• [Dataset]
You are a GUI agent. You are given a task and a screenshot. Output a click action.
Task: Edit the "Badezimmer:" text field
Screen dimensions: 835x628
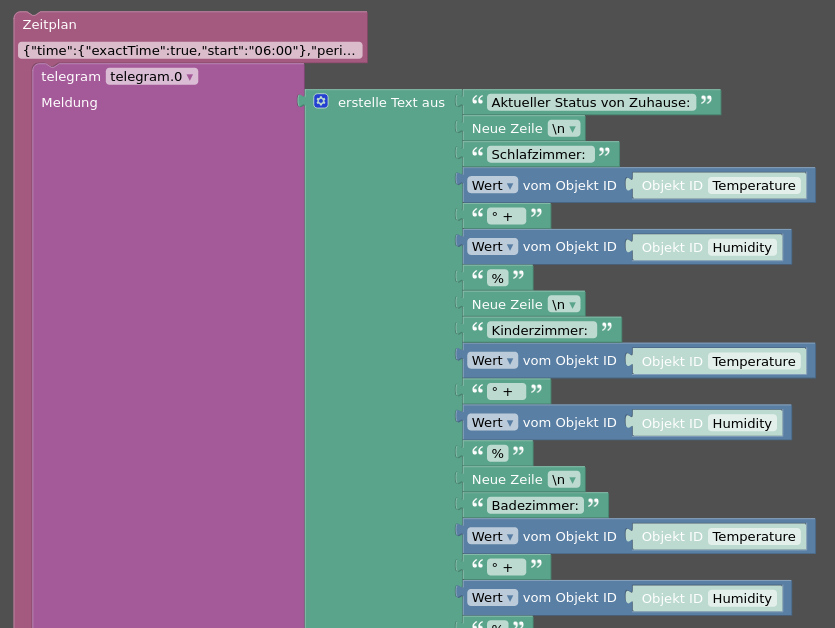tap(535, 505)
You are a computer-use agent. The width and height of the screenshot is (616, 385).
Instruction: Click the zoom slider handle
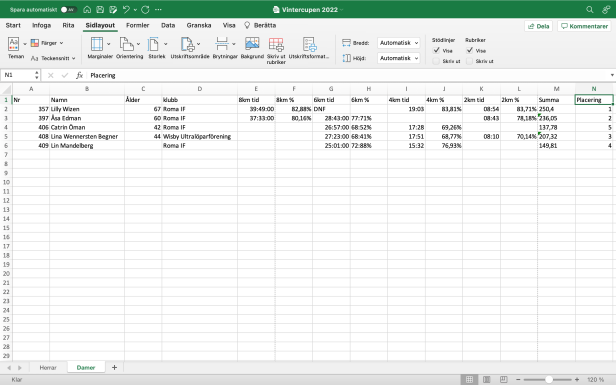click(548, 379)
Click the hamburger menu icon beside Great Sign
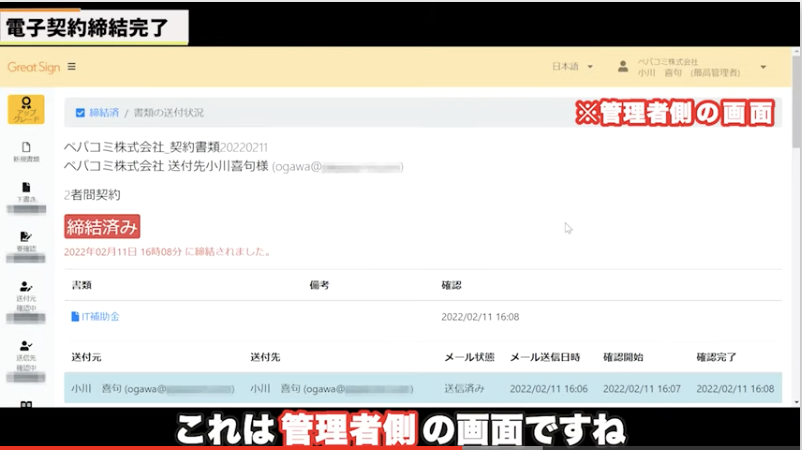802x450 pixels. click(71, 67)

• [Assignment] Please give back the material above exactly as written, pictures omitted.

• [Answer space]
You are a GUI agent. You are given a task and a screenshot. Output a click action.
Task: Edit the "Badezimmer:" text field
Screen dimensions: 835x628
tap(535, 505)
You are a computer-use agent. The width and height of the screenshot is (616, 385).
Instruction: Click the zoom slider handle
click(548, 379)
Click the hamburger menu icon beside Great Sign
802x450 pixels. click(71, 67)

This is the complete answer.